(Dataset entries)

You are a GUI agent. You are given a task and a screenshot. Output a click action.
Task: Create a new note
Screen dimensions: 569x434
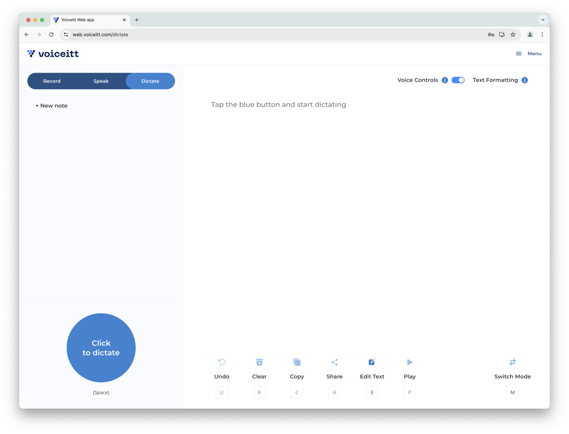(51, 106)
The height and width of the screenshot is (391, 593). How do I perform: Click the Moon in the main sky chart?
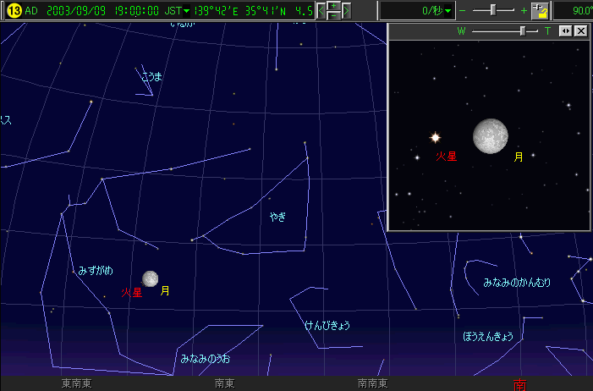pyautogui.click(x=150, y=278)
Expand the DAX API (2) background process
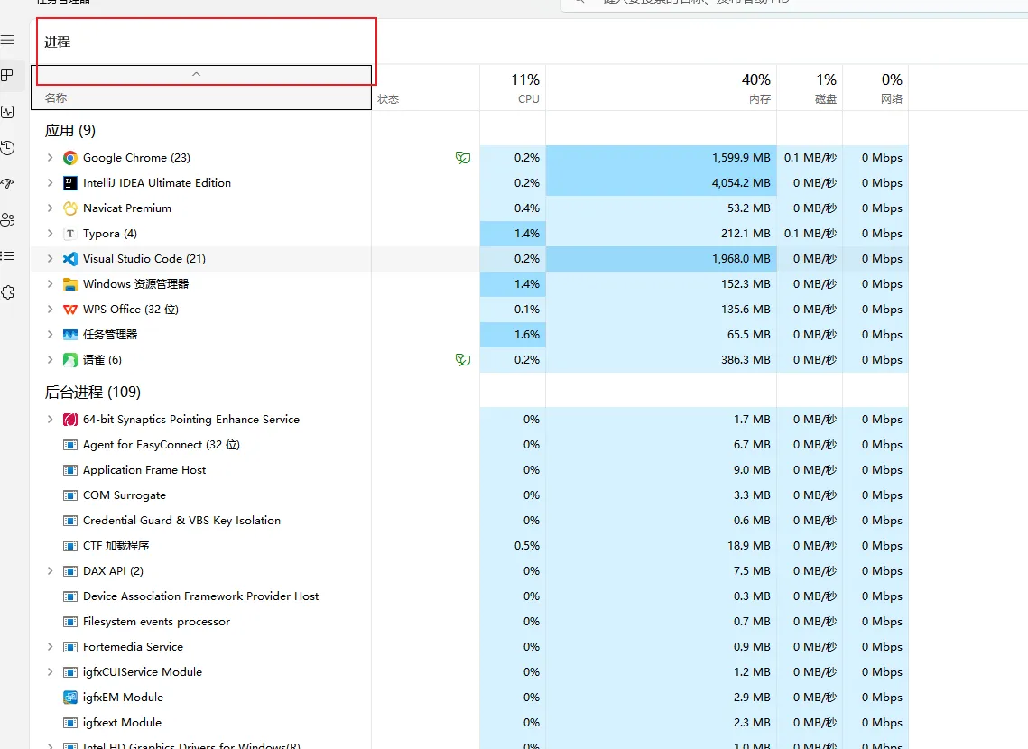 click(50, 571)
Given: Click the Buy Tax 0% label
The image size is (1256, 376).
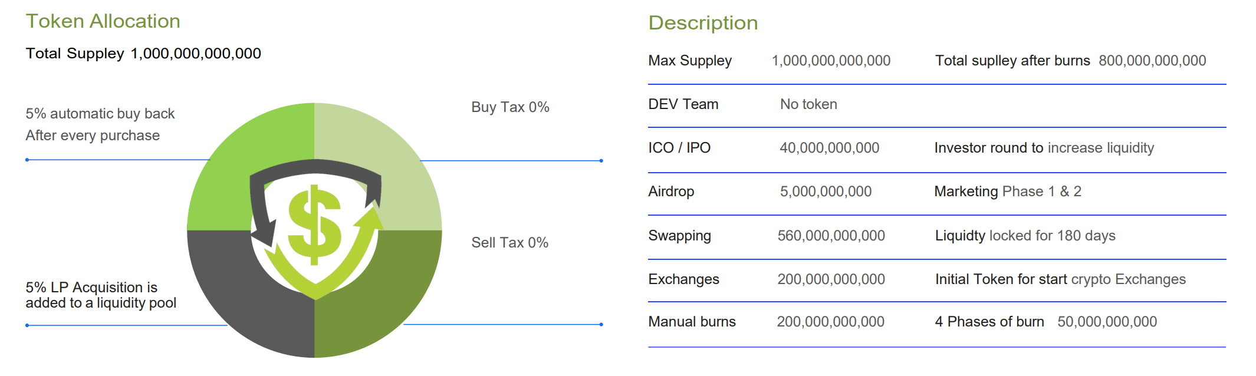Looking at the screenshot, I should [x=510, y=107].
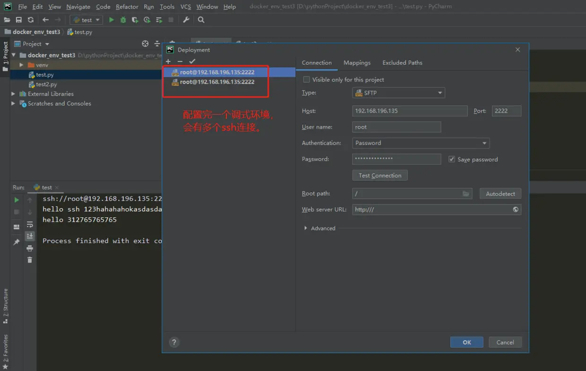Image resolution: width=586 pixels, height=371 pixels.
Task: Open the Type SFTP dropdown
Action: [399, 93]
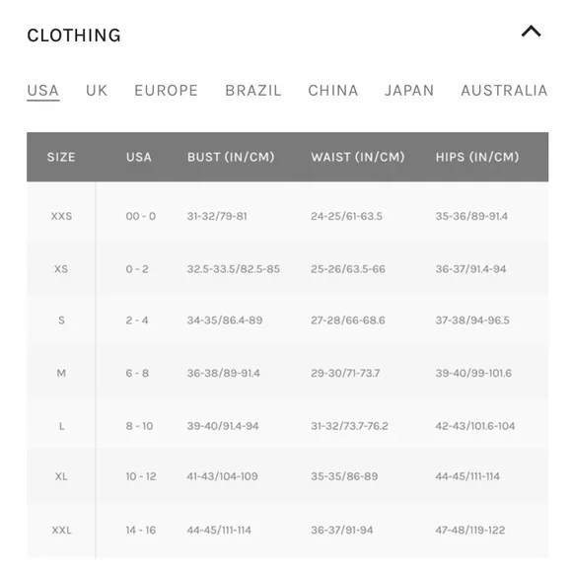572x572 pixels.
Task: Click the S waist value 27-28/66-68.6
Action: coord(348,321)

WORK REQUEST: Pictures should not appear in the copy. Write out exactly the lines above from the first one through the line that contains "Given: Click the Buy Tax 0% label".

WORKED SOLUTION:
You are a GUI agent. You are given a task and a screenshot. Output a click action.
Task: Create a new note
Screen dimensions: 569x434
(51, 106)
The height and width of the screenshot is (391, 593). How do I perform: Click the Moon in the main sky chart?
pyautogui.click(x=150, y=278)
Expand the DAX API (2) background process
 click(50, 571)
Given: Click the Buy Tax 0% label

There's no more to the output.